No, Parkinson has a tough message for manufacturers and others asking for assistance to help them cope with the excruciatingly high dollar: get used to it. Adapt.
There are risks facing the Chinese economy, but they are short-term risks around a positive long-term outlook. ''Our central scenario, outlined in the budget, is one of solid medium-term growth for Australia,'' he said, fuelled by high commodity prices and a mining construction boom.
The global economy is undergoing a transformation unprecedented in the last 100 years. Global strategic and economic weight is moving inexorably from the Western advanced economies towards the emerging market economies. And the pace of this transformation is faster than many expected.
The key emerging markets from our perspective are China and India, which together account for slightly more than a third of the world's population. They're growing rapidly and should continue to do so. China should overtake the United States to become the world's largest economy by 2016 and, in turn, be overtaken by India by mid-century.

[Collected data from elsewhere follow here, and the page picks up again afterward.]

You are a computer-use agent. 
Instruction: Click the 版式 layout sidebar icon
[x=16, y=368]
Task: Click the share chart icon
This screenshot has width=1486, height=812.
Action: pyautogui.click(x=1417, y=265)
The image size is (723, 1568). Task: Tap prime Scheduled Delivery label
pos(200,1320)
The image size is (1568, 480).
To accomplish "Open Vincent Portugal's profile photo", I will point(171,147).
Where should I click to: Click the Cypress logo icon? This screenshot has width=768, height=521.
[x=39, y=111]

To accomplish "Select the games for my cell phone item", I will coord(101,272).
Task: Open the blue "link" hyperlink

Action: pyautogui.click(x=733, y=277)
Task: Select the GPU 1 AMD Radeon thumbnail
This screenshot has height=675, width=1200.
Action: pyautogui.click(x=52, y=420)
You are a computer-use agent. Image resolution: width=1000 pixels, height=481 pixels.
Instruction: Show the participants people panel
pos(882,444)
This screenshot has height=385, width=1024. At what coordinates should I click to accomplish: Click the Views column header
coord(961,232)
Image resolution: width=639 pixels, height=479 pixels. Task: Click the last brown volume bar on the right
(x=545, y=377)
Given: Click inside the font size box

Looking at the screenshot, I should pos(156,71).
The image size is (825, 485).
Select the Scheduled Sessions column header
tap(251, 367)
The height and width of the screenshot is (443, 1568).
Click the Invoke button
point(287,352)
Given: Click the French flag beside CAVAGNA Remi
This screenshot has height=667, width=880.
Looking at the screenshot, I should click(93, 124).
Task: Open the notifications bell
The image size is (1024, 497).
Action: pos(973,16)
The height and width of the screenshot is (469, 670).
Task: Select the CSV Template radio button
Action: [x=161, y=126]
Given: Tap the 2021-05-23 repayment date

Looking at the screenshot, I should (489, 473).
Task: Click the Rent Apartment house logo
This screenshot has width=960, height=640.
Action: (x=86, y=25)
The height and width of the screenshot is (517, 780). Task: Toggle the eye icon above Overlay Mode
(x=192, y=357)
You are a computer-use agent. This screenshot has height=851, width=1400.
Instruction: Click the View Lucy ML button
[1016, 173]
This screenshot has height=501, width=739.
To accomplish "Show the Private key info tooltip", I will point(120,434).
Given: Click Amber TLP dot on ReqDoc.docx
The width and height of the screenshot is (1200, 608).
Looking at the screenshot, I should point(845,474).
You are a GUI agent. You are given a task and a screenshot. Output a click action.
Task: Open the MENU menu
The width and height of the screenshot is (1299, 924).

''There is nothing pre-ordained about these growth paths, and size does not automatically confer economic or strategic weight,'' Parkinson said. ''But these transitions - whether smooth or rocky - have important implications for Australia. Indeed, they constitute probably the most significant external shock Australia has ever experienced.''
Urbanisation and industrialisation in China and India have resulted in strong demand for our energy and mineral resources. The resulting improved terms of trade have increased our real income as the purchasing power of our exports increased.
Looking ahead, a growing Asian middle class will boost demand for our commodities, and for our services exports - education, tourism and professional services - and for niche, high-end manufactures.
But these developments expose our economy to increased macro-economic volatility and, more importantly, to a difficult adjustment process. That's Parkinson's point: it's not just China and India that are economies in transition, it's us, too.
Our terms of trade are now at 140-year highs and the budget assumes they fall back only slowly, by about 20 per cent over 15 years. As for the Aussie dollar, it can be expected to move roughly in line with the terms of trade over the longer term. It's therefore expected to also remain persistently high.
''The implications of a sustained increase in the terms of trade and a persistently high exchange rate are significantly different to those of a temporary shock - particularly for the structure of the economy,'' Parkinson said.
Most Australian businesses are well equipped to deal with short-term exchange rate volatility, but this sustained shift ''will challenge a number of existing business models''.
''Inevitably, this will see calls for support for producers that are suffering from a lack of competitiveness due to a 'temporarily' high exchange rate,'' he said, before going on to explain why such calls should be resisted.
Higher resource prices will see capital and labour shift towards the mining sector, where they are more valuable. This shift will be facilitated by the appreciation of the exchange rate, which shifts domestic demand towards imports and reduces the competitiveness of exports and import-competing activities.
Manufacturing and other trade-exposed sectors that aren't benefiting from higher commodity prices will come under particular pressure, but all sectors will be affected. The longer-term shift away from parts of the traditional manufacturing sector, which began in the middle of the last century, will continue - though it would be wrong to assume all manufacturing will be adversely affected.
And while mining and related sectors (including the mining-related part of manufacturing) can be expected to continue to grow - drawing resources from the rest of the economy - they will be overshadowed by the longer-term shift towards the services sector.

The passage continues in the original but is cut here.